Vipshop Responds To Recent Short-Sellers Allegations, Shares Move Higher
"China's leading discount ecommerce retailer has been flagged as possible manipulator by reliable forensic accounting quant models," Mithra Forensic Research wrote in their report. "Our qualitative analysis of the company's financials also reveals possible improper GAAP accounting and financial anomalies that suggest that the quant models are indeed correct. In our opinion, Vipshop may have grown its 2014 gross profit by $573M by possibly diverting funds to related parties to be used to transact fake sales."
On Wednesday, Vipshop responded in a press release, noting that the allegations are "unfounded and contain numerous errors, unsupported speculation, and a general misunderstanding of the Company's business model."
Vipshop refuted the allegations' five main points which proved to have been sufficient to regain the trust of investors. Shares were trading higher by nearly 4 percent late Wednesday morning.
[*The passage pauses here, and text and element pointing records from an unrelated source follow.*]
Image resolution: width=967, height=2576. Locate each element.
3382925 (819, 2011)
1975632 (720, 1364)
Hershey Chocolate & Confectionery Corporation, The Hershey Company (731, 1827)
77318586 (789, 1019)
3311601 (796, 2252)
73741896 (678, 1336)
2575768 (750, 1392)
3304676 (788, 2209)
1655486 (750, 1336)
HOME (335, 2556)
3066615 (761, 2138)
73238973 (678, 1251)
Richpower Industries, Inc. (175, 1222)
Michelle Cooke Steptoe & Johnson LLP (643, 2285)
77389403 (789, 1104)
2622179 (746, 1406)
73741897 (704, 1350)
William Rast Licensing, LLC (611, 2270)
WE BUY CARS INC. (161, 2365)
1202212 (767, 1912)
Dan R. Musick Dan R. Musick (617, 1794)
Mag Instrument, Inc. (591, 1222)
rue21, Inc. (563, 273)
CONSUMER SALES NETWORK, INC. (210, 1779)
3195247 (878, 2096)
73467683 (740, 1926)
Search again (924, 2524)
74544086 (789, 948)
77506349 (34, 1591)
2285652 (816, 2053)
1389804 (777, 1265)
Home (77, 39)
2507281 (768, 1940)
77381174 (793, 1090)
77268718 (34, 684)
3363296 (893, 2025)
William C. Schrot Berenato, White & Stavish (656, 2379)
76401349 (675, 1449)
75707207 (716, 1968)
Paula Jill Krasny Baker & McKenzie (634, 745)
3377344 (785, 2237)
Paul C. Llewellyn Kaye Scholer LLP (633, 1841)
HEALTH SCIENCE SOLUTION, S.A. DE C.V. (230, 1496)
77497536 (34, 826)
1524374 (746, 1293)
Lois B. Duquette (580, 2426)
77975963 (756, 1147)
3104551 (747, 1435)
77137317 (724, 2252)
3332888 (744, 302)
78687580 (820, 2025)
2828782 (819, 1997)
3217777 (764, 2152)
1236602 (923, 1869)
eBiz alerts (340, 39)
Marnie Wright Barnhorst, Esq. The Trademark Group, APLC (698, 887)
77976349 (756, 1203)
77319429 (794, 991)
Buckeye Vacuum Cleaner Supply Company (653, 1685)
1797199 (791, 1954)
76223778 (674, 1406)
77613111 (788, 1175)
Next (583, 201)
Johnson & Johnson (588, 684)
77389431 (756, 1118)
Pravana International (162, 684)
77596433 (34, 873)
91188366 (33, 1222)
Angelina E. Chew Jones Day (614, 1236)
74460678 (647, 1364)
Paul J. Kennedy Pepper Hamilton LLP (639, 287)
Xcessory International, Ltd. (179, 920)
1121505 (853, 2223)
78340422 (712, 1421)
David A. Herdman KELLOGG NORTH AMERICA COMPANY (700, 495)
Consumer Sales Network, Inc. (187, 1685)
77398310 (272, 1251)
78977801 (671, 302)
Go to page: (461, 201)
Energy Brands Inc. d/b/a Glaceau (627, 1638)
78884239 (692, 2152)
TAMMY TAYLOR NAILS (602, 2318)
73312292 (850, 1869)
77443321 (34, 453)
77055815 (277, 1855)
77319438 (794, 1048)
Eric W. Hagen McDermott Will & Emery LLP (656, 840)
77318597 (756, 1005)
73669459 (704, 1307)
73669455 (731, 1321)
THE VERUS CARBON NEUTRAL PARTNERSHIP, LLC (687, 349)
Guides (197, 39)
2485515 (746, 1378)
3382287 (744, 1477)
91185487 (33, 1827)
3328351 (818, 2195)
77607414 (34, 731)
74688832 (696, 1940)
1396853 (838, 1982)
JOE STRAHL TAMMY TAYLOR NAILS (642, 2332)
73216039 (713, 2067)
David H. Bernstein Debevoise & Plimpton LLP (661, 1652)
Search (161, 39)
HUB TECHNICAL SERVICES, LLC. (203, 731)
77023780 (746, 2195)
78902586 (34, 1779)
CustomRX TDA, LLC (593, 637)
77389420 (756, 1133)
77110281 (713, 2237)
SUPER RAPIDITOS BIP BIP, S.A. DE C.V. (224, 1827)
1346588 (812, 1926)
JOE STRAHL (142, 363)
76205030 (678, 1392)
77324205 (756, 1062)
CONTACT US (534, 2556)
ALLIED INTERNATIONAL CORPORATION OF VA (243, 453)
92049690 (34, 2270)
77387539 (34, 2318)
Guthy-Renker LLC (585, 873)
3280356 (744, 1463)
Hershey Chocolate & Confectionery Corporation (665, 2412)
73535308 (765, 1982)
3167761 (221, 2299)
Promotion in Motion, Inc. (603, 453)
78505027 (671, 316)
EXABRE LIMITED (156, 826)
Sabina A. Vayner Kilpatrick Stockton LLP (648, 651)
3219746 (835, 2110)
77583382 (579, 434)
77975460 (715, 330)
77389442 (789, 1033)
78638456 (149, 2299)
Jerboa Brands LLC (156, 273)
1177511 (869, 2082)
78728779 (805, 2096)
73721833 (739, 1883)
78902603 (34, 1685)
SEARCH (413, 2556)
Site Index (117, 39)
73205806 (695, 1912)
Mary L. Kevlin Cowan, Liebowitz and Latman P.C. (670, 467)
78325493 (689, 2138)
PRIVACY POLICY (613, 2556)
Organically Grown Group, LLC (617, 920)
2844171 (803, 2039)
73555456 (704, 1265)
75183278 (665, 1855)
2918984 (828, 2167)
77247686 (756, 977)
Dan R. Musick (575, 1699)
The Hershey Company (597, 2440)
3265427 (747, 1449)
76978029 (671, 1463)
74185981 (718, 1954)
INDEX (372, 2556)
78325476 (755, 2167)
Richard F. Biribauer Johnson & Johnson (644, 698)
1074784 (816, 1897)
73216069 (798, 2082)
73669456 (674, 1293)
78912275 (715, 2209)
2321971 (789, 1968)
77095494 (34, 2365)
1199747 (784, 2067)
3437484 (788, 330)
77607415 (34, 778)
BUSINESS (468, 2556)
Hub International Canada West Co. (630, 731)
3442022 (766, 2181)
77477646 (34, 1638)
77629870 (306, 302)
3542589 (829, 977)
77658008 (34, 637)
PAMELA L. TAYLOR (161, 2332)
"As disclosed and elaborated in the Company's annual report on Form 20-F for the fiscal year of 2014 (the "2014 Form 20-F"), the Company appropriately records its revenue on a gross basis where the ownerships, risks and rewards of these inventories have been fully transferred to the Company after it takes ownership upon deliveries to its warehouses, any loss related to damages to these inventories after the Company receives them from vendors are absorbed by the Company, and it reports these inventories on the Company's balance sheets as its assets."
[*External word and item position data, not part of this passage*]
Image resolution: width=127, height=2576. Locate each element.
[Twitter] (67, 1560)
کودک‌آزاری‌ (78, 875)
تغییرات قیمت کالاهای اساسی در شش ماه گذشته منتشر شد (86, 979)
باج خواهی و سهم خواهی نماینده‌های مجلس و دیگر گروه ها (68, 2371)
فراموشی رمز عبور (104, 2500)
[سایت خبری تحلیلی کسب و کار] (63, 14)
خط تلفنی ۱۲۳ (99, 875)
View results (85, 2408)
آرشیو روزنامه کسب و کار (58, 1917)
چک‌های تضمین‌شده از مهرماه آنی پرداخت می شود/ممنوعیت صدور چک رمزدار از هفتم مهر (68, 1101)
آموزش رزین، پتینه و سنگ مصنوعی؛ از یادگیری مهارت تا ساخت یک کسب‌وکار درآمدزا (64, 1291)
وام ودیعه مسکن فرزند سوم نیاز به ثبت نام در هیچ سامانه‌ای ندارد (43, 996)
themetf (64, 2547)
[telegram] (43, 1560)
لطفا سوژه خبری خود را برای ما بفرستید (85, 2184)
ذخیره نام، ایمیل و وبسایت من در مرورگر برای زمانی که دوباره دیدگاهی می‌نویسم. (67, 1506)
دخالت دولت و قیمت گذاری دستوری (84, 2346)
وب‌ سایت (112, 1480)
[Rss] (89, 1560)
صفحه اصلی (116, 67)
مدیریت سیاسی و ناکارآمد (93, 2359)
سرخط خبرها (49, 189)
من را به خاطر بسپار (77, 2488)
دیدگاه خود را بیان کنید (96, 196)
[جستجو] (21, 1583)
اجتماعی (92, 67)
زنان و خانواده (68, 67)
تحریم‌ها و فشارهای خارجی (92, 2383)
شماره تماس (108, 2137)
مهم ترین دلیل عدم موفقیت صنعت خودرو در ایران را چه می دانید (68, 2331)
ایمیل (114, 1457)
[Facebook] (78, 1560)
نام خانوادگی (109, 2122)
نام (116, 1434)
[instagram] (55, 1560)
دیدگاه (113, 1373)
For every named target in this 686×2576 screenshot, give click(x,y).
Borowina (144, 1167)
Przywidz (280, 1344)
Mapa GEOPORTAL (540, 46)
"The Company's inventory is reported at the lower of cost or market, and the Company's cost of inventory is determined using the "weighted-average cost" method. The Company believes this approach is appropriate given the nature of its business and its arrangements with its vendors. During the periods reported, the Company has full ownership on inventories that are recorded on the balance sheet."
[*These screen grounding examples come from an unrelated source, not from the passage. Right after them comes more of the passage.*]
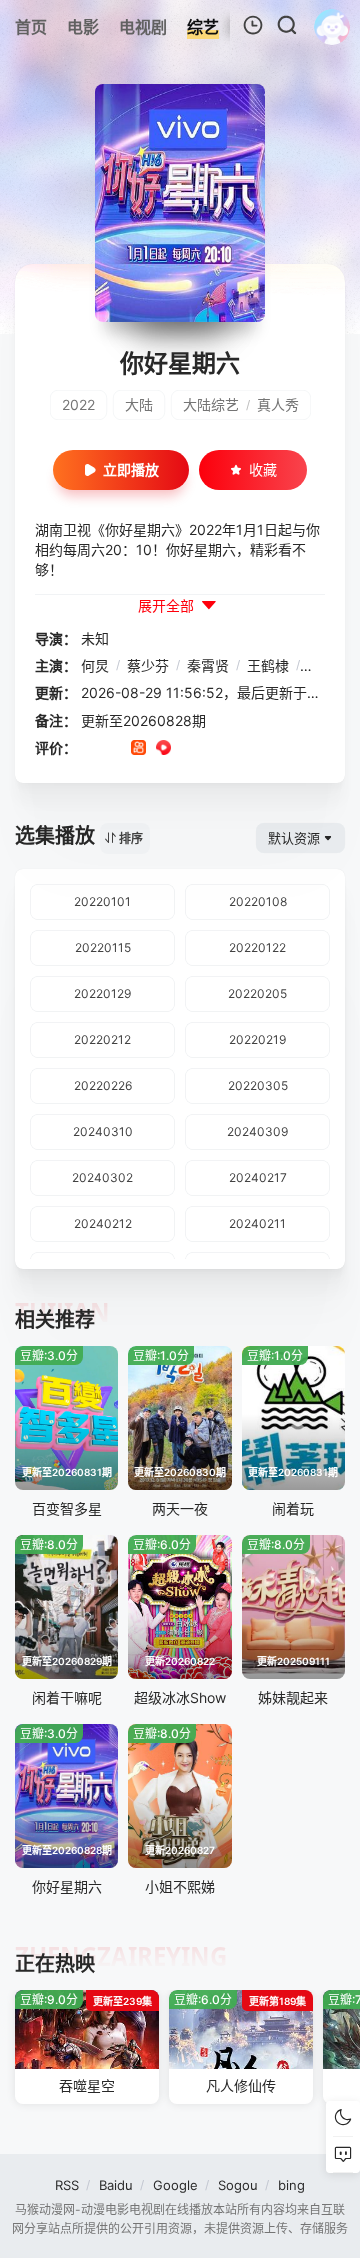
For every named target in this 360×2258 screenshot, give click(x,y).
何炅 (95, 665)
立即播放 (131, 469)
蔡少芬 (148, 665)
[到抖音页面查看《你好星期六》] (113, 749)
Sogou (238, 2185)
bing (291, 2185)
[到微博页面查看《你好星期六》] (188, 749)
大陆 (139, 404)
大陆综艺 (211, 404)
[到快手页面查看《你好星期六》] (138, 749)
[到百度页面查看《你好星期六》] (238, 749)
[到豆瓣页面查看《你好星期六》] (88, 749)
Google (175, 2185)
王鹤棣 (268, 665)
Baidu (116, 2185)
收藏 (263, 469)
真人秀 (278, 404)
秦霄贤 (208, 665)
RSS (67, 2185)
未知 (95, 638)
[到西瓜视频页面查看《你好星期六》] (163, 749)
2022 (78, 404)
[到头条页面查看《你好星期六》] (213, 749)
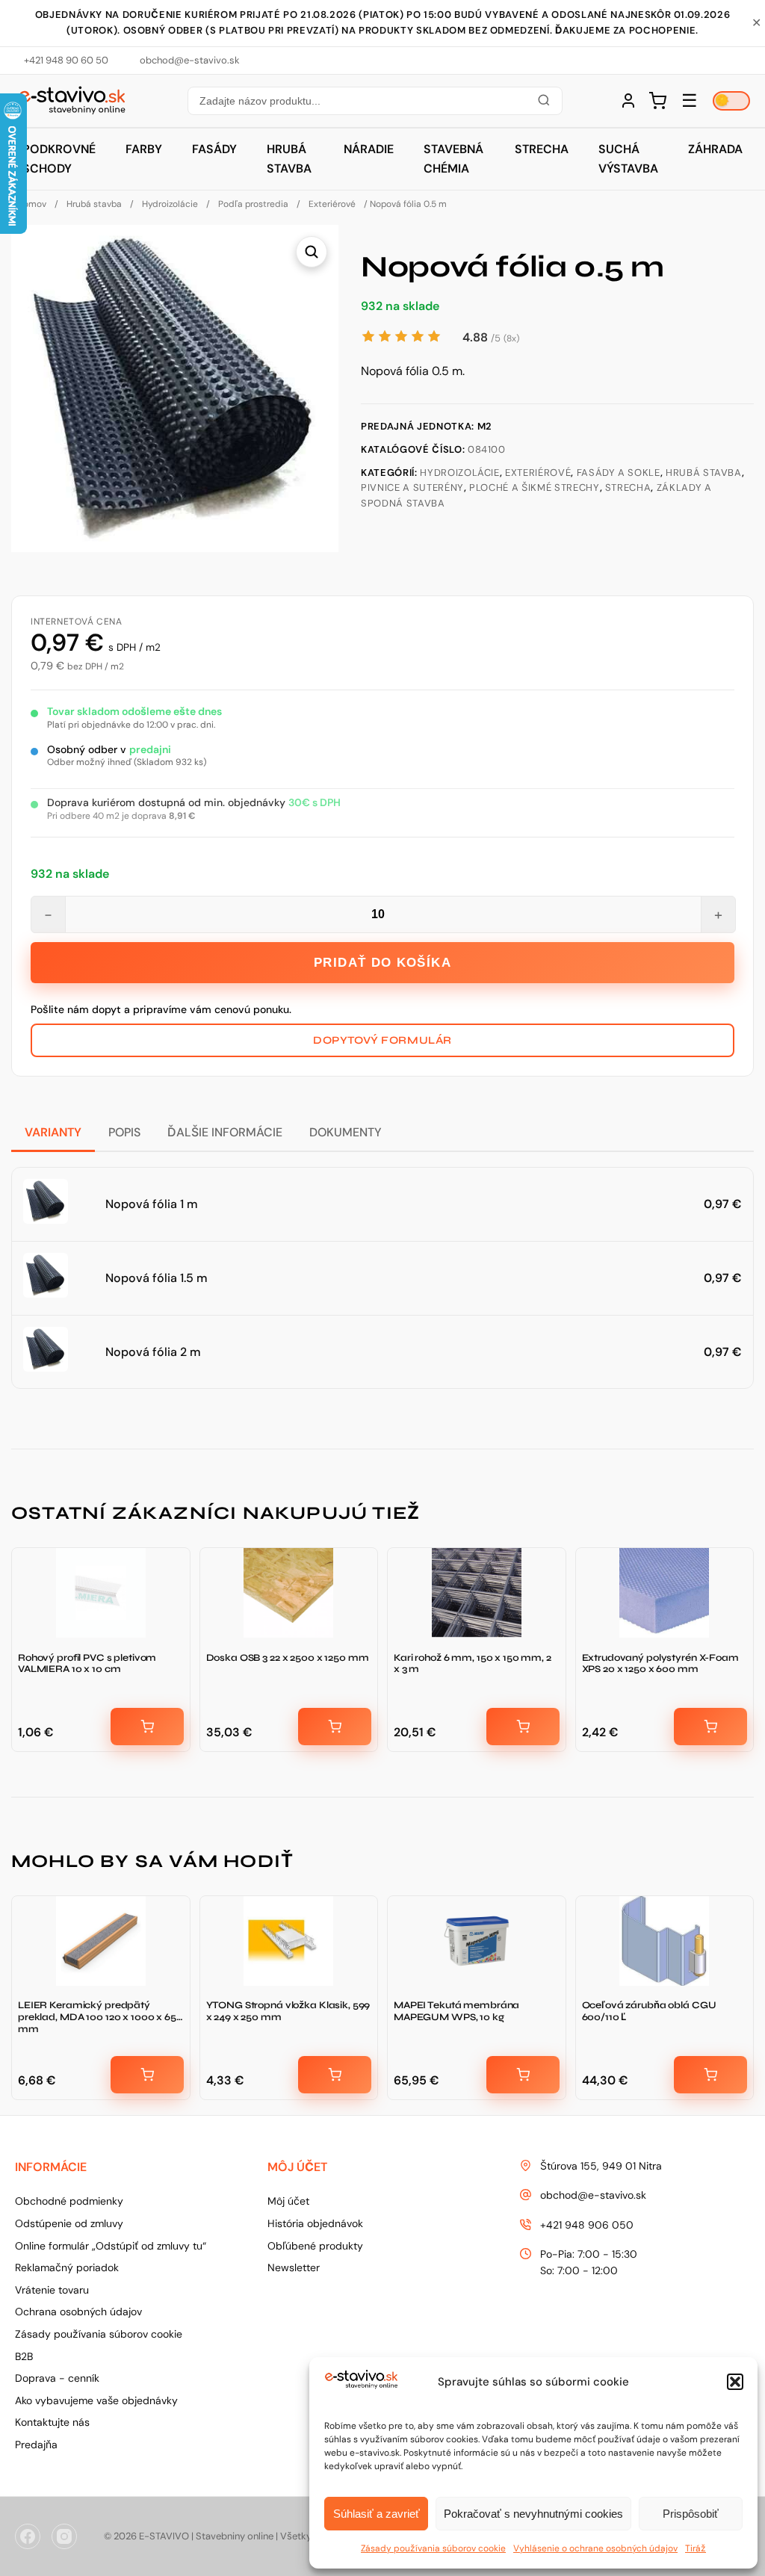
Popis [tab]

"The breakdown of "Other Receivables" has been clearly disclosed in note 5 to the Company's consolidated financial statements for the year ended December 31, 2014 included in the 2014 Form 20-F, and the increase was mainly due to the increase of deposits and VAT receivables. In addition, as disclosed in note 4 to the Company's consolidated financial statements for the year ended December 31, 2014, other trade receivables in the amount of US$18.3 million relates to lending to some of the Company's suppliers who are not related parties."
"As reported in the Company's public disclosures, the Company's CAPEX amounted to US$12.4 million, US$22.2 million, and US$256.0 million in the years ended December 31, 2012, 2013 and 2014, respectively. In 2014, the Company's CAPEX increased significantly largely because of the Company's expansion of its warehouses and other logistical infrastructure, the details of which have been disclosed in the Company's 2014 Form 20-F. This expansion is aimed to lower costs associated with logistics and property leasing in the long term."
"As disclosed in its 2014 Form 20-F, the Company's net cash from operating activities amounted to US$505.7 million in 2014, which was primarily attributable to a net income of US$122.8 million, adjusted for non-cash expenses in an aggregate amount of US$382.9 million consisting primarily of share-based compensation expenses, inventory write-downs, amortization of intangible assets and changes in operating assets and liabilities."